U9 Fix it yourself – Reparatur muss für jede*n möglich sein

Status:
(noch) nicht behandelt

Die Bundeskonferenz der Jusos möge zur Weiterleitung an den Bundesparteitag, die Bundestagsfraktion der SPD sowie die Gruppe SPD-Mitglieder im Europäischen Parlament beschließen:

Die Technik hat in den letzten Jahren Quantensprünge gemacht, mit der Entwicklung hat sich aber auch ein sehr erschreckender Trend abgezeichnet:
Hersteller*innen versuchen durch verschiedenste Tricks nicht nur Verbauer*innen, sondern sogar auch freie Werkstätten an einer eigenständigen Reparatur ihrer Geräte aktiv zu hindern.

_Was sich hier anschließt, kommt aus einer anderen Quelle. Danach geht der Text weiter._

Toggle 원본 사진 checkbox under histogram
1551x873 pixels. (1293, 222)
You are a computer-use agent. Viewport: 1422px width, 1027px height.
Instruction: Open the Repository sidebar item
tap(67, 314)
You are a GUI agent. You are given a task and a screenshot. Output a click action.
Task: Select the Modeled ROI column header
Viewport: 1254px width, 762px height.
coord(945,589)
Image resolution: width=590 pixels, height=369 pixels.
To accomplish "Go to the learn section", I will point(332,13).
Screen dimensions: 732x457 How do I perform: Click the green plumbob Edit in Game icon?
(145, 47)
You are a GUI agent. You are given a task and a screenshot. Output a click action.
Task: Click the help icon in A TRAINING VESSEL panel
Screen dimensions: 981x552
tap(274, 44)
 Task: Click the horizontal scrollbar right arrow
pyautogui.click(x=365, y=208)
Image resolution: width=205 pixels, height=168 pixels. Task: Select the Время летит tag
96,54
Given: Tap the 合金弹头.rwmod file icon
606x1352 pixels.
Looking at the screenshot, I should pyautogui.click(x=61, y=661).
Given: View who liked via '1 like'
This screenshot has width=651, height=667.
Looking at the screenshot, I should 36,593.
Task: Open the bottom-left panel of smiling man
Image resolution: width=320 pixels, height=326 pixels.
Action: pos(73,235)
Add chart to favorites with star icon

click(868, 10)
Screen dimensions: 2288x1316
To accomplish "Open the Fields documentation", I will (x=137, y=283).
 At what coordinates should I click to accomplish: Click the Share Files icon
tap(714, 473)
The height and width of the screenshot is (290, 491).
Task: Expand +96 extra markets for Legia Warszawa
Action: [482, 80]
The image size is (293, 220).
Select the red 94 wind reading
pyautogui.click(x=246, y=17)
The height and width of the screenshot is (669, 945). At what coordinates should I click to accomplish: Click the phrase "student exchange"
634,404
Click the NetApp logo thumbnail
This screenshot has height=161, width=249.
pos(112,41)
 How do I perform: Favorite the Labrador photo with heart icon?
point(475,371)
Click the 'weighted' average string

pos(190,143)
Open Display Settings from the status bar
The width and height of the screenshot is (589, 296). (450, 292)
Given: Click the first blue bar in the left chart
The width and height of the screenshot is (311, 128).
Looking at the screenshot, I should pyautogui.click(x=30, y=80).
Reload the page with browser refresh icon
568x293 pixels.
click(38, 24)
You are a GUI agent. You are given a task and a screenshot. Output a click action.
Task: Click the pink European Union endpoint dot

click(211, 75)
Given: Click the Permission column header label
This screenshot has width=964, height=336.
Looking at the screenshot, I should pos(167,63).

    Somit ist nur noch der Rückgriff auf die herstellereigenen Reparatur-Services – verbunden mit überhöhten und intransparenten Preissystemen – oder der Neukauf des Geräts verbunden. Über die Herstellergarantie hinaus muss eine entsprechende Reparaturgarantie gelten, die einen deutlich größeren Zeitraum abdeckt. Für diesen Zeitraum müssen alle Verschleiß- und Verbrauchsteile herstellerseitig vorgehalten und mit die Verwendung durch ein entsprechendes Reparaturhandbuch erläutert werden. Der konkrete Zeitraum ist dabei gerätabhängig. Eine selbstständig durchgeführte Reparatur muss grundsätzlich erlaubt sein, ohne die Garantie zu verletzen. Um diese zu gewährleisten ist auf folgendes zu Achten:

      Das Gerät muss auf seiner Verpackung sichtbar nach EN 45554 kategorisiert werden

        Im Sinne von EN 45554 muss das Gerät:

          • mit Umfassenden Informationen zur Reparation ausgestattet sein (A.1.9 Klasse A)
            • mit einfachen Werkzeugen reparierbar sein (A.1.4 Klasse A)
              • und Befestigungselemente müssen nach A.1.3 Klasse A wiederverwendbar sein oder in begründeten Ausnahmefällen nach Klasse B nur entfernbar
                • weiterhin ist:
                  • das sog „Pairing“ von Bauteilen an das Gerät verboten
                    • sollen die Bauteile welche am häufigsten Verschleißen/am häufigsten kaputtgehen am Gerät in maximal 5 Reparaturschritten vom Gerät hindernisfrei entfernt sein
                      • Kabel sind nicht zu verlöten sondern weitestgehend mit einfachen Clipverbindungen zu befestigen

                        Vorsätzliche Unreparierbarkeit ist zu verbieten.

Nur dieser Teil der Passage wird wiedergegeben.